In their first meeting since a two-day session to hear public comment on reforms, members of the Commission to Study Campaign Finance Law agreed Monday that laws limiting individuals from donating more than $4,000 to one candidate or $10,000 to all candidates in a four-year election cycle need to be changed.

"I would say that we really want to give people and individuals, as defined by the law, an opportunity to give to all the candidates they want to," said panel member Del. Jon S. Cardin (D-Dist. 11) of Owings Mills.

The state’s campaign contribution limits have not been changed since 1991, when the limits were increased from $2,000 and $4,000, respectively.

Commission members discussed the possibility of tying the increases to inflation and potentially recommending a method of automatically increasing donation amounts over time to avoid another two-decade gap in addressing the law.

"(We’ve gone) for over 20 years with a fixed number on these contribution limits, and the cost of living, the complexity and the expense associated with campaigns have increased certainly far more in the last 20 years, just by the nature of how campaigns are conducted," said Bruce L. Marcus, a Greenbelt attorney who leads the commission.

The 18-member commission was created in 2011 by a General Assembly resolution to study potential campaign finance reforms. The General Assembly already has passed four bills in response to an interim report presented by the commission prior to the 2012 session.

Maryland’s restrictions on individual giving are above the national median, but are significantly lower than the highest limits in places like New York and Ohio, where individuals can give up to $60,800 for a gubernatorial race and $23,087 for a legislative race, respectively.

The rates also fall below surrounding states like Virginia and Pennsylvania, where those type of contributions are unlimited.

In West Virginia, individual donors can contribute $1,000 per candidate per election. In Delaware, statewide candidates can receive $1,200 from a single person, while other campaigns are capped at $600 single donations.

Del. Ronald A. George (R-Dist. 30) of Arnold said the contribution amounts need to increase, aligning with the growing costs of running campaigns.

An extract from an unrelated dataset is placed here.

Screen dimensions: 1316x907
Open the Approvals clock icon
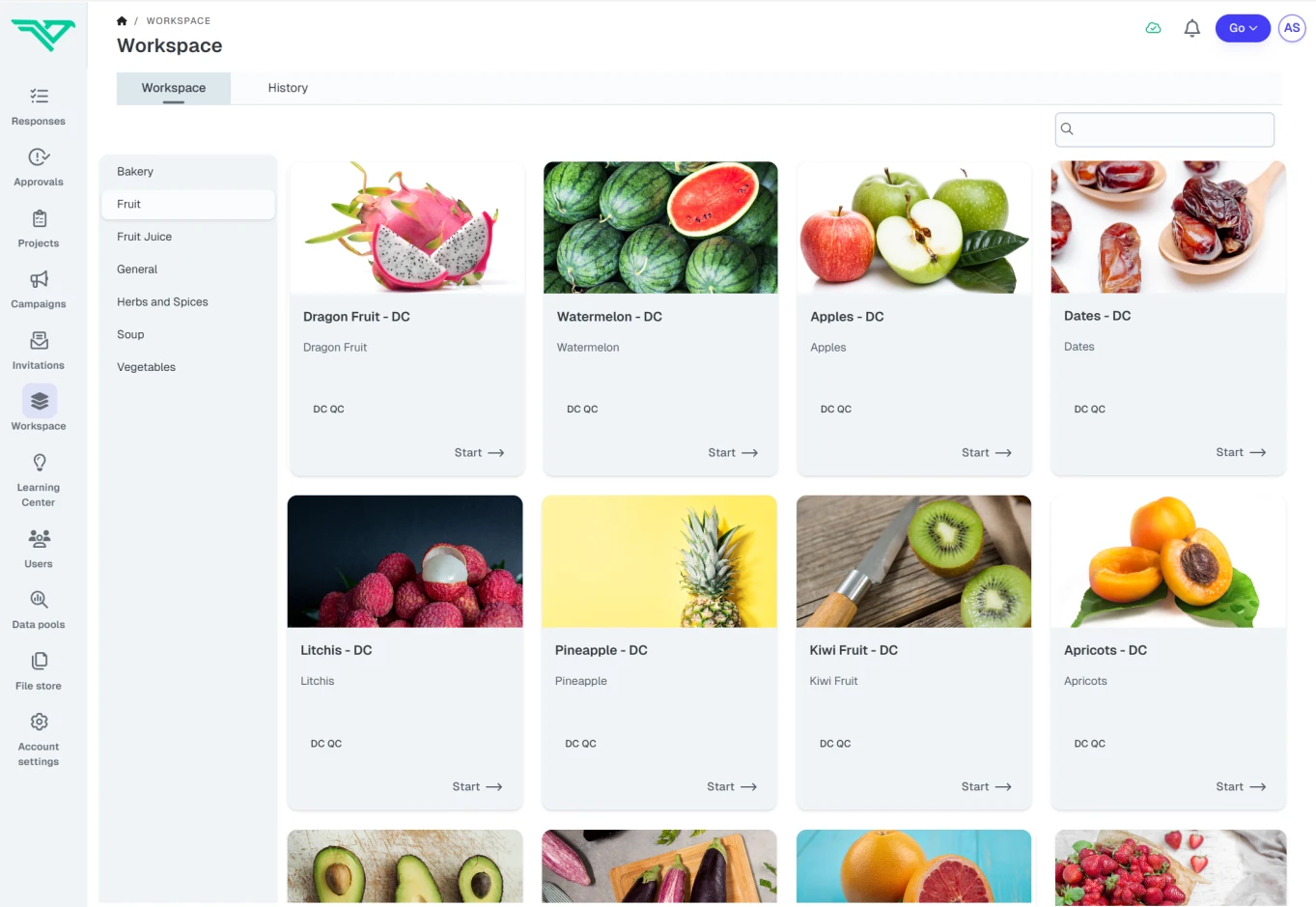(39, 156)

"It makes sense to me to go up, but I don’t know by how much," George told members of the panel.

The group took no formal votes but agreed to move forward with plans to recommend the governor and General Assembly increase the contribution limits.

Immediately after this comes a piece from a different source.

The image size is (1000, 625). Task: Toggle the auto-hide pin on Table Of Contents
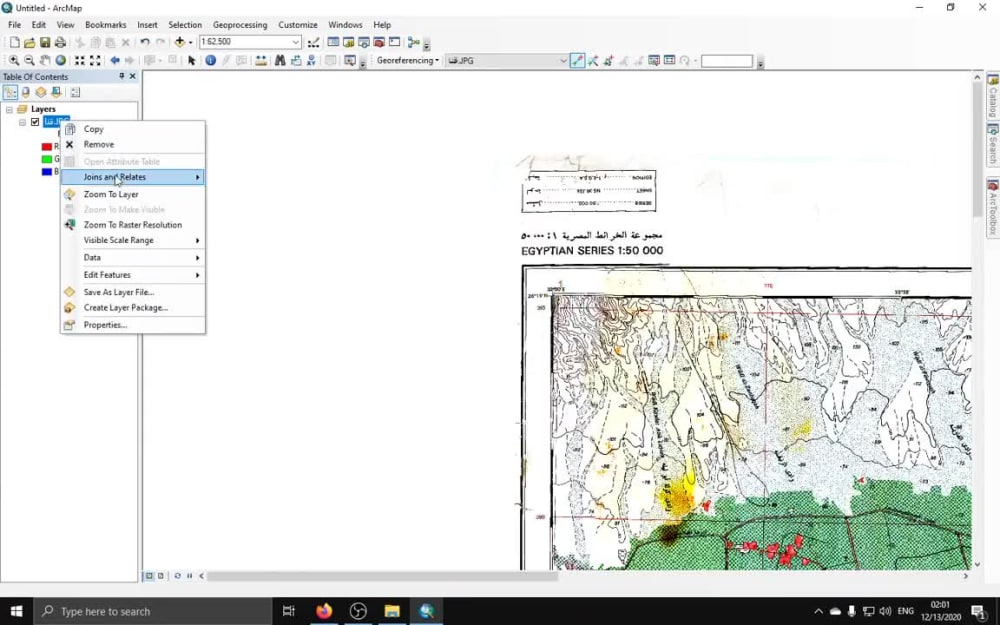(122, 76)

It also will offer suggestions to change state laws on how much limited liability corporations and other entities can contribute to campaigns, whether the state should develop a new form of public financing for campaigns and whether government contractors should be barred from donating, among other policy issues.

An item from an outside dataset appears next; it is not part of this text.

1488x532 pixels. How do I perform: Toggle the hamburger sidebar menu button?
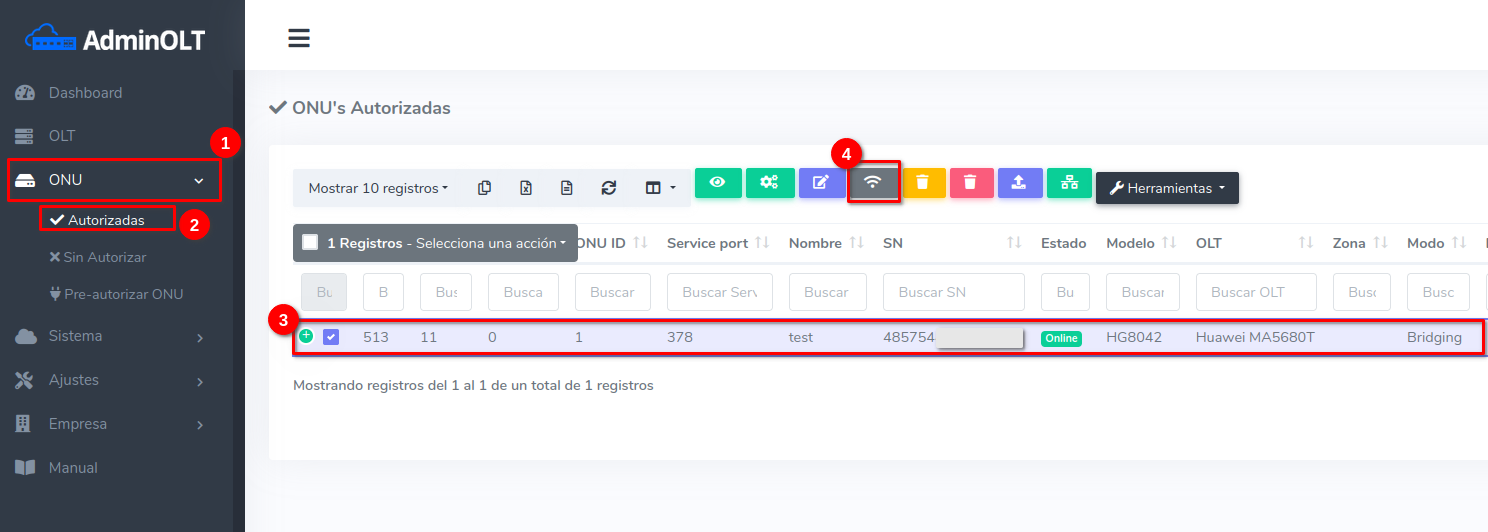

During last week’s public hearings, finance reform advocates said LLCs give powerful business people undue influence on elections because they may own dozens of such corporations and use the system to funnel money to candidates.

It can be hard to discern just where donations are coming from within an LLC because the address or manager listed for the corporation may have no financial relationship to the person making the monetary contribution, Marcus said.

The commission's report is due to the governor and General Assembly by the end of the year.

"The goal is to have a consensus by August so we can begin actually putting pen to paper," Marcus said. "We have to have it done by the end of the year … we want to allow everyone to have an opportunity to comment."